Indisputably, stresses come into being at the stump/socket interface during activities of daily living and tissue injuries due to either sustained or intermittent peak pressure caused by the prosthetic socket may ensue. Yet, the residual limb does not have the same load-bearing capability as the plantar surface of the foot. Although the relevant mechanical problems are generally reflected to the skin, the underlying soft tissues can also be involved. Along with the other weight tolerant areas, i.e., medial tibial flare, residual pretibial musculature of the anterior compartment, the gastrocnemius muscle belly and the fibular shaft; PT has long been used as a reference point for load transfer in prosthetic design. 12 Therefore, it is inevitably a site that contains high risk of compromise. Accordingly, in this study, we reasoned that sonography could be used to uncover such possible structural changes of the PTs in transtibial amputees.

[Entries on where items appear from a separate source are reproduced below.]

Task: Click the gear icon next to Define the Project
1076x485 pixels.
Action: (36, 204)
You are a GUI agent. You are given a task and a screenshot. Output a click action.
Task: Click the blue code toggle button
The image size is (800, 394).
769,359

Tendons are the force transmitting units of the musculoskeletal system. Due to their low metabolic rate and slow healing, injuries of these structures produce considerable morbidity and the eventual disability may be quite lengthy despite what is considered appropriate management. According to our results, apart from the cortical irregularities (23.1%) which may indicate mechanical damage, PTs of our patients were found to be thicker on the amputated sides. This increase in thickness was also correlated with the disease duration but not with the pain scores. When compared with studies on non-amputees, PT problems have previously been demonstrated with sonography. 8,10 Although structural pathologies could be easily diagnosed, similar to our study, painful complaints of the patients were not always correlated with the gray-scale sonographic findings. 8 On the other hand, color Doppler imaging was found to be better predictive of acute and symptomatic pathologies. 10
Again, the liner types seemed not to have any impact on the thickness values. Herein, considering the patient spectrum of our study (with reasonable amount of prostheses use), we imply that cumulative stress on the PT might have caused this thickening. However, as this increase was not reflected on the complaints of the patients (pain scores), the clinical relevance of our findings needs to be elucidated. Yet, keeping in mind the fact that the tensile strength of tendons is mainly related to the thickness and the collagen content, our findings may either be due to a secondary adaptation or chronic asymptomatic tendinitis. On the other hand, it is noteworthy that larger samples and more detailed history concerning the liner use (including all the types and their cumulative duration) would be necessary to substantiate our initial results.
Conclusion
To summarize, in the light of our first and preliminary findings, we may conclude that PTs (on the amputated sides) seem to get thicker after transtibial amputations and that this increase parallels the disease duration. On the other hand, drawing attention also to the accompanying cortical changes in 23.1% of the patients, our results need to be complemented with future studies. Furthermore, highlighting the benefits of sonography also concerning the other soft tissue problems regarding the stump, 13,14 we imply that sonography is also beneficial for the evaluation of PT problems in amputee patients.